RuG/L04

File formats

Definitions of file formats shared between programs
(except some files only used for drawing maps)

General rules for all files

Empty lines, or lines with just white space (spaces and tabs) are ignored.

Leading and trailing white space is ignored.

Lines starting with a hash are ignored. Note: The hash symbol is used to start lines that are comments. You can not have comments following data on the same line. Comments must be on a line of their own. Examples:

    # This will be ignored

    no comment # This will NOT be ignored

Rules for space delimited data files

Space delimited data files are files where each line of data contains the same items, separated by spaces or tabs. These file types are:
Label file
Coordinate file
Indexed cluster group file
All these files have on each line one or more numeric items followed by a text item as the final item. These text items may contain spaces. The Levenshtein software knows how many items there are supposed to be on each line, and has no trouble with a final text item containing spaces. However, to enable import and export of these data files to and from other software packages, these final text items are put between double quotes when they contain spaces (or if they start with a quote).

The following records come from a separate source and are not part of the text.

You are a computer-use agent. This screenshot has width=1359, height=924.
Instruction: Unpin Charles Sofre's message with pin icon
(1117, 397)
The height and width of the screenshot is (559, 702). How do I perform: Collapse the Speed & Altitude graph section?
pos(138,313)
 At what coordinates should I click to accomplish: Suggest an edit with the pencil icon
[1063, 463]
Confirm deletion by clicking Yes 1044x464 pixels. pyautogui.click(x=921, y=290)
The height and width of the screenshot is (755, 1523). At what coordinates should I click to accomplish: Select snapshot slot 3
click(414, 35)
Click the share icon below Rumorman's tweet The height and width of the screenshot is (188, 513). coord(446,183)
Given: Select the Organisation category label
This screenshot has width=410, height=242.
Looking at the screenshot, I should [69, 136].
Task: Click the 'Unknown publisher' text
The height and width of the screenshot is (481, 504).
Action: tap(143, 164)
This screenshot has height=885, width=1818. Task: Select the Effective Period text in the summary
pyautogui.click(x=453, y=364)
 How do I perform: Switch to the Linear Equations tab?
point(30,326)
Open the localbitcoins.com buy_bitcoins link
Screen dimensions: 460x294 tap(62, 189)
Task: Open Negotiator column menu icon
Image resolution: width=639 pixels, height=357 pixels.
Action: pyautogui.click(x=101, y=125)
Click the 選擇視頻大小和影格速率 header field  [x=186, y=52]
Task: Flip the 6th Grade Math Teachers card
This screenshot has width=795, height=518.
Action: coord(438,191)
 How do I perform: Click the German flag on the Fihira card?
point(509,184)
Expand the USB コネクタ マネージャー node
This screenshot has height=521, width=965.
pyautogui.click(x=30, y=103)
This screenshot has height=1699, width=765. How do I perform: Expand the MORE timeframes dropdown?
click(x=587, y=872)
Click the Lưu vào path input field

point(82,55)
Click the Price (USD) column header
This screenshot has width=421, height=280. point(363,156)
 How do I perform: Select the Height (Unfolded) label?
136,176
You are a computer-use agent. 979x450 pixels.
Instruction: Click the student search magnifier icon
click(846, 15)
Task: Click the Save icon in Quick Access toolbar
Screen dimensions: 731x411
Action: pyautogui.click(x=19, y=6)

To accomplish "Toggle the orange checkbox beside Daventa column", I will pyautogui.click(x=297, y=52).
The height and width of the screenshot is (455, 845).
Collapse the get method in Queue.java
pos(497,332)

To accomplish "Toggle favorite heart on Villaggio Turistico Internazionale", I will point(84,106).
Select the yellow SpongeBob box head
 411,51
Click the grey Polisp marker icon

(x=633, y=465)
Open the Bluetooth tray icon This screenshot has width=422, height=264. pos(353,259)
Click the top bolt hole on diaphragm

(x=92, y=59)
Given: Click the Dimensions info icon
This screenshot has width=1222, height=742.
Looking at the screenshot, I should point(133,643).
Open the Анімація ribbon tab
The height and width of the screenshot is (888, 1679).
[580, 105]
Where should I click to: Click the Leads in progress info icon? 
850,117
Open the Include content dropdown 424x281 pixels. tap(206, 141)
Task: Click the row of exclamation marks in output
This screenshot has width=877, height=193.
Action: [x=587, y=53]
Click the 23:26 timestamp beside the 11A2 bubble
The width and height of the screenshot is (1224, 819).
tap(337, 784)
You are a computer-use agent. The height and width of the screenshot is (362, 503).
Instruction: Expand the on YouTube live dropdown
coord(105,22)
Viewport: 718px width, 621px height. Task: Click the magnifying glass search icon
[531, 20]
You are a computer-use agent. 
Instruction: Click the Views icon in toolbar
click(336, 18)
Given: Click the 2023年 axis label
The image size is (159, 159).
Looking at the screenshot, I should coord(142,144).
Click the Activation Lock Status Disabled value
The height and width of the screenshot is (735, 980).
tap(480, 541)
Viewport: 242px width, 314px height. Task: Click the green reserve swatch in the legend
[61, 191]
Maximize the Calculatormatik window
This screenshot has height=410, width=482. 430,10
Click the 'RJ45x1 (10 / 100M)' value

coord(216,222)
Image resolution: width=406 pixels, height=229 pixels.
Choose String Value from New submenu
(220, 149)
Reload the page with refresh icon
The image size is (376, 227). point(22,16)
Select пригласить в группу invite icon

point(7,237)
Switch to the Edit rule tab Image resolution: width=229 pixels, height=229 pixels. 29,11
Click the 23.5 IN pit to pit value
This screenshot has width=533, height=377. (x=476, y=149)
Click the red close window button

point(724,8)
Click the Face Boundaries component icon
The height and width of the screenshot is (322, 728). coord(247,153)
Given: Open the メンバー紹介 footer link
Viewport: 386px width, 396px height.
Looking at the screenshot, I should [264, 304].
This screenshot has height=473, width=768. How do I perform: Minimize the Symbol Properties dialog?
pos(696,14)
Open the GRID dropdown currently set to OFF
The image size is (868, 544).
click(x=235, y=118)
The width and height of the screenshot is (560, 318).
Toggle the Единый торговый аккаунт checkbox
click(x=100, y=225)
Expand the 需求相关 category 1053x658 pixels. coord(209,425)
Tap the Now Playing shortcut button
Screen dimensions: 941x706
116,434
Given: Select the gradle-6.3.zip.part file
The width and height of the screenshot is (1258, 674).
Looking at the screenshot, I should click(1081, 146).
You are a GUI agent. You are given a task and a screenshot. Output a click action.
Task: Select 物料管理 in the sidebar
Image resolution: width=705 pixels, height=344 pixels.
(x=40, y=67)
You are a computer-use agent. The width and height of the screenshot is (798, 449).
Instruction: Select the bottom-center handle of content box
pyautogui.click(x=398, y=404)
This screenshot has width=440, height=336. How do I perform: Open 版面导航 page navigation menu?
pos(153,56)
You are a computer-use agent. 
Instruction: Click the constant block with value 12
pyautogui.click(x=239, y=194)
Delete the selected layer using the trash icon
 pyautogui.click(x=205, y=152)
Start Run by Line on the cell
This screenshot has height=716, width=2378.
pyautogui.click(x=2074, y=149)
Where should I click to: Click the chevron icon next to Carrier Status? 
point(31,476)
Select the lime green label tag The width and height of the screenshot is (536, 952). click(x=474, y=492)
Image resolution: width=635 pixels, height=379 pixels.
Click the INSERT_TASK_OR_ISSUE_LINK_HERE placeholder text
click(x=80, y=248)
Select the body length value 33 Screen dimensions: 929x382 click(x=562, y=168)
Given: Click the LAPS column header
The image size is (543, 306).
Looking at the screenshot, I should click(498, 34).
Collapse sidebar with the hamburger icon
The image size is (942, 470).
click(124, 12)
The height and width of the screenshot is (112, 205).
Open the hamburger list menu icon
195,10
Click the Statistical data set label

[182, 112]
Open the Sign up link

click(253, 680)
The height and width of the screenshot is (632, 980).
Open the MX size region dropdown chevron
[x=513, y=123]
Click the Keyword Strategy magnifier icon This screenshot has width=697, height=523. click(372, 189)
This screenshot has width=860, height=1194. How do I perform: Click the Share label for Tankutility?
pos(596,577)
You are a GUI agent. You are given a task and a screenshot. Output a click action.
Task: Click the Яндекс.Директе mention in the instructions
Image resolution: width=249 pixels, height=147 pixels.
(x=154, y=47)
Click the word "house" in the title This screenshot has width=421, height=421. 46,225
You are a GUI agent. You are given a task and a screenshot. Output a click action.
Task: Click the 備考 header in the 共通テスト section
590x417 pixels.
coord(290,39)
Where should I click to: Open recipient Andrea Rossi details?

Note: text items are never put within quotes in data files other than those three types listed above.

Examples:

    77.2  28.6  1  0  New Delhi
    77.2  28.6  1  0  "New Delhi"
Both lines are acceptable as input to the Levenshtein software, and they are interpreted identically. Only the second line will be given as output.

A quote within a quoted text item must be escaped with a backslash, as well as a backslash itself:

    1000  "a string with a \" quote and a \\ backslash"
However, don't use escapes in unquoted strings:
    2000  unquoted"string

Label file

See also: General rules for all files
See also: Rules for space delimited data files

This defines what labels are to be used in some other data set, and in what order. It is a set of index numbers followed by labels. Example:

    3  "New Delhi"
    1  Bombay
    2  Calcutta
Labels should be numbered from 1 to the maximum number of labels. No numbers may be skipped. No numbers may appear more than once. No labels may appear more than once.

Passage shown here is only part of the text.